Each of us faces risk management at home every day. When to get up so as not to be late for work, how much to set aside on a savings account, and how much, to insurance against rainy day, how to act so as not to become a victim of scammers. A lot of this is done almost unconsciously, but when it comes to financial markets and big money, you need to act exclusively consciously.

If we talk about individual traders and investors that are most understandable to each of us, then effective risk management will come down to control and rational distribution of several classes of assets: cryptocurrency tokens, goods, stocks, securities, real estate, etc.

Of course, universal strategies have been developed that can significantly reduce most of the possible risks even at a basic level. The simplest of them involves 5 separate steps. So.

  • Risk object definition. What are you willing to sacrifice? How do you feel about the very fact that you can lose something?
  • Risk identification. What events can cause negative impacts? You cannot proceed without a deep analysis of the sphere of activity at this stage.
  • Risk assessment. What is probability that the identified events can occur and what are the consequences? And create a ranked list so that it is clear what to work on first.
  • Creating a strategy. What to do to avoid each of the risks? And what to do if the process is already running in order to minimize damage?
  • Monitoring. Evaluation of both the state of the market and the results of our own reactions to prevent troubles. An important step is to understand whether the previous steps were effective or not.

Financial risk management

But all this does not always help. For example, the market may begin to move against the futures contracts. Or players may begin to hastily sell assets in order to somehow compensate for the sharp fall in value because of the banal panic and the impact of emotions.

The latter option is quite common — there are even targeted strategies that allow you to play it effectively. Most often, however, such a departure from a pre-selected behaviour strategy is observed during the periods of the “bear market” and surrender.

However, it is extremely useful to have at least some strategy of behaviour and a well-thought-out pool of possible actions. Especially if you regularly review and adapt it to the ever-changing conditions of the financial market. However, some basic mitigation actions rarely change.

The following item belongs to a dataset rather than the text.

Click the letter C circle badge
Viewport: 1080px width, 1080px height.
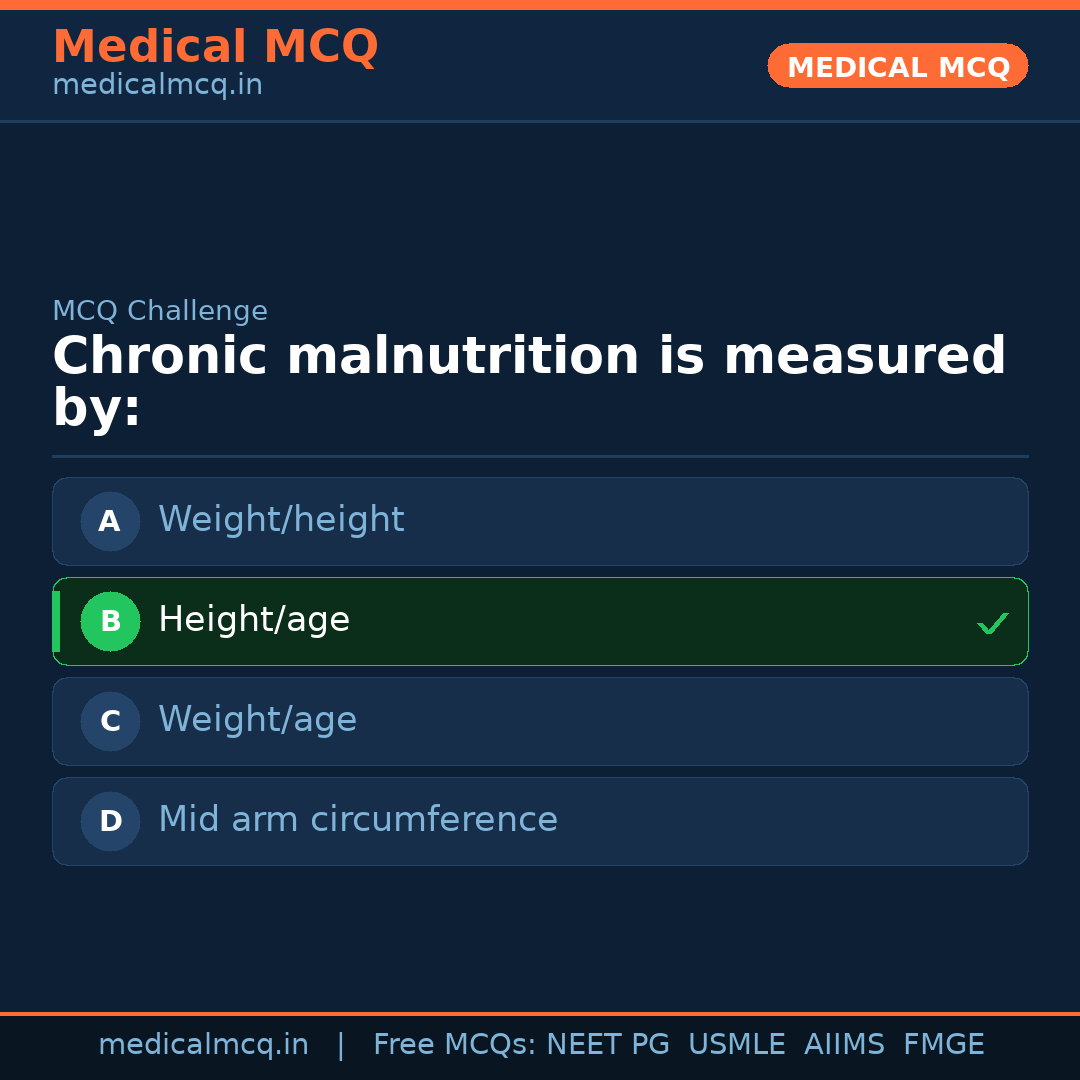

The most common risks and ways to mitigate them

  • Market. Creating Stop-Loss orders that will automatically sell assets in order to prevent very large losses due to the depreciation.
  • Liquid. Work exclusively in high liquidity markets. That is, with a high capitalization and a large number of investors.
  • Credit. The use of reliable and proven systems and exchanges that guarantee the honest interaction of the debtor and creditor. Or work exclusively with trusted partners.
  • Operating. First, analyse how a particular company is dealing with this type of risk and how often interruptions in work occur. After that, diversify the portfolio. This will reduce the damage from the activities of specific companies or projects. Simply put, do not focus on just one but work with several possible options at once.
  • Systemic. The same diversification. Plus, it is advisable to work with assets and shares of companies whose activities are not correlated with each other.


Before you start working with any cryptocurrencies, you need to understand the basics of risk management. A basic strategy will be enough, especially at first. Plus, be ready to lose money anyway — theoretical knowledge does not compensate for the lack of practical experience.

Over time, understanding will come about how to act in each situation. And the realization that financial losses in this business is basically impossible to avoid. However, it is possible to create an effective strategy to make the profits dominate the losses in time. This is the key to effective risk management.